Problem details — Only lines containing "computer" are wanted from the data below. Copy those lines.

Data for the task —
━━━━━━━━━━━━━━━━━━━━━━━━━━━━━━

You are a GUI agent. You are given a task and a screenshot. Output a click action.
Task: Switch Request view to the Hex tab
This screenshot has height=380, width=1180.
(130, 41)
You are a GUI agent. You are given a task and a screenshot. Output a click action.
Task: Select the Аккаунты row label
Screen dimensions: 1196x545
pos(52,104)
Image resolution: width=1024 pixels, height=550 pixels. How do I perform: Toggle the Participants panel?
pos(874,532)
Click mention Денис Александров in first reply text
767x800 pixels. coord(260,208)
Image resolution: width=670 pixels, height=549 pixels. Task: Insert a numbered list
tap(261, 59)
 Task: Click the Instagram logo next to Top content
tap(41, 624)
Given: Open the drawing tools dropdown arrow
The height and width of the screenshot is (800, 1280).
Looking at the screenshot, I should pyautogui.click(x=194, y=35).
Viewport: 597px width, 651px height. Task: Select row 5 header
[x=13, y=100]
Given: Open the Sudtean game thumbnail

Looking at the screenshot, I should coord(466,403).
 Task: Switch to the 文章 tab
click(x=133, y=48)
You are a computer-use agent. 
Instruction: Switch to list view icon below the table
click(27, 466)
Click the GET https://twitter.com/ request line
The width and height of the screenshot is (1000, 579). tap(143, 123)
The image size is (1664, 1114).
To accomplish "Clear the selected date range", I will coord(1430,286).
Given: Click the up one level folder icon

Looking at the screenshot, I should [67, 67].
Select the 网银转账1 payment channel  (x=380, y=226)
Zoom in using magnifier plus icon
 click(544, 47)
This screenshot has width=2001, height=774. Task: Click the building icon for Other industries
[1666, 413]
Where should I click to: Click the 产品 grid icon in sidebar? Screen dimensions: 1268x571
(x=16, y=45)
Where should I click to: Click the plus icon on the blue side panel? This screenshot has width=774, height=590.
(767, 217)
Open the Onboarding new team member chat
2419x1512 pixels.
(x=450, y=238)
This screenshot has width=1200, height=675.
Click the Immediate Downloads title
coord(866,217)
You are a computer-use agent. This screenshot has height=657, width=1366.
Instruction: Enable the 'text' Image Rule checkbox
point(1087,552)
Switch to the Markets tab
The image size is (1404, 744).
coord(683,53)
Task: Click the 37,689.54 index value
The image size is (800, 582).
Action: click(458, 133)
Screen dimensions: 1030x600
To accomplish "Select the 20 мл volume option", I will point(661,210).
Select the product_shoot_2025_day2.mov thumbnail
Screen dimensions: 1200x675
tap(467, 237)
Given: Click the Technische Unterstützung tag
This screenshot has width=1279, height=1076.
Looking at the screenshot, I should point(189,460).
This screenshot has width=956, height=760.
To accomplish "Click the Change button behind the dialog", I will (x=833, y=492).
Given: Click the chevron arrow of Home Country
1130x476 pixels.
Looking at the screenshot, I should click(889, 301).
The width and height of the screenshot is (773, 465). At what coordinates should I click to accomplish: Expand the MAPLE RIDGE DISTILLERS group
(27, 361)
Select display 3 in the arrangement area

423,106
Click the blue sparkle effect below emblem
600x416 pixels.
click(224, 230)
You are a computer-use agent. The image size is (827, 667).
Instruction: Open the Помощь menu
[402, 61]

━━━━━━━━━━━━━━━━━━━━━━━━━━━━━━

Exercise response —
You are a computer-use agent. 
You are a computer-use agent. This screenshot has height=657, width=1366.
You are a computer-use agent. The image size is (827, 667).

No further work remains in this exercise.